I'm not a lipstick girl. It overwhelms me.

The few times I've decided to hit the tube, I find myself standing in the cosmetics aisle with not a clue where to begin. Do I want matte finish? Glossy? A wand, or a stick? And then the colors. Oh my, the colors. Every shade of peach, rose and razzy red stares me in the face, its $8.00 pricetag seeming an enormous commitment given no guarantee that I'll emerge from the experience any better than I came in.

But, I'm ready to tackle it again. In twelve days I reunite with my guy, who's flying all the way from Iraq to see me. If the boy can spend 24 hours in transit through the Red Zone in Baghdad, Kuwait, D.C. and a handful of other locations, I figure the least I can do is throw on a little lipstick to greet him. And, when you haven't seen your love in four months, you do naturally want to kick it up a notch. :)

I'm counting on you, girls. Hit me with your suggestions. (Please?)

12.17.2010

daddy's cupcake.


Last week, I pulled up to my office early in the morning to find my dad waiting for me, adorable mini cupcake in hand. He just wanted to wish me a happy day. Does it get any sweeter?

Sometimes I forget. I forget that having a father who brings you hot chocolate while pulling an all-nighter, who cheerfully drives 40 minutes to bring you spare keys, who offers to help fix your sewing machine and hang your new chandelier...it isn't a normal thing. My father's love has been so constant, even from my earliest memory of getting a giggly horsey ride on his back, that I'd never considered how life would be without it. This I know: I don't want to imagine it. Not all little girls are lucky enough to grow up with a macho man who set aside masculine interests to make her a poodle skirt for Halloween, and not every young woman has a teddy-bear father who gets teary just thinking about her wedding day. Statistically, I'm sure it's far from normal. Emotionally, it's an exceptionally blessed thing.

Boys have come and gone. But through it all there has been, and always will be Daddy. The ultimate man in my life. :)

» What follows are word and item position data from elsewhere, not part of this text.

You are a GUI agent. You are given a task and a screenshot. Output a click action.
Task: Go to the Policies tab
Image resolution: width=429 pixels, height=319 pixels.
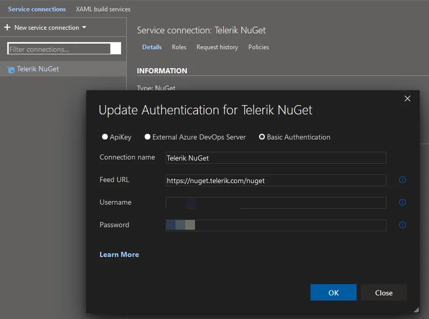259,47
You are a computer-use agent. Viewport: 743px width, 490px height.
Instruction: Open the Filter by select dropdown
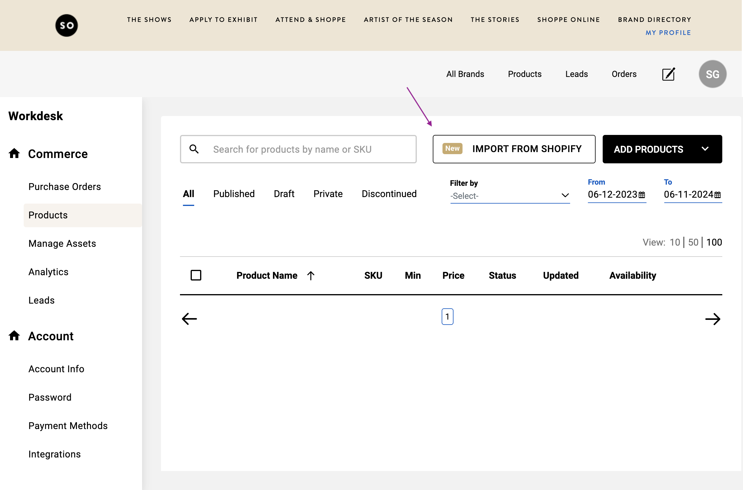(510, 196)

(A little note: Infinite thanks for the oodles of sweet thoughts + wishes on my last post. Seriously, girls, my goodness did you cheer me! Other things that have kept me smiling: A photo of Shannon's little guy in a hat I sent him...and a sweet blogger who thought of me by snapping a photo of the most fetching aqua radio. Oh Blogosphere, you are so wonderful.)

12.14.2010

..and then life happens.

*Behold. One piece of a final project.

Remember how I promised a real post with harrowing tales of my blizzard survival? That would have been fun, yes?

Well, my friends. My washing machine broke this morning…with all my favorite clothes in it. My toilet clogged. (I swear to you…I did nothing!) My modem is fried. And my phone will not allow me to send Gabriel pictures of every silly little thing I usually do. Driving has become more frightening than ever, leading me to believe it's time to drop several hundred dollars on new tires. It’s finals week, and I’m finishing up a paper + *project, working twenty some hours between Monday and Friday, packing in a little Christmas shopping and attempting to juggle some amount of personal creativity on the side...while knowing that I have hours and hours of studying to do this weekend.

Recipe…for disaster.

This all culminated in a small crying jag at the coffee shop when my computer continued to refuse to connect to the internet for the four millionth time. Then, a strange man began shooting me awkward glances through the coffee shop window. Hello, sir. Fancy lending me a hand at fixing my toilet? Or perhaps my washing machine?

I’m having one of those days. A day in which I don’t want to be witty. I don’t want to be cute. I don’t want to be creative. If only all my usual energetic friendliness went into some sort of bank of life, allowing me to scowl and become a holy terror for one day. Unfortunately, life does not grant us such indulgences and lest I frighten those around me, I will wear a smile, I will chat excitedly about the coming holiday, I will do my best to remain patient and kind.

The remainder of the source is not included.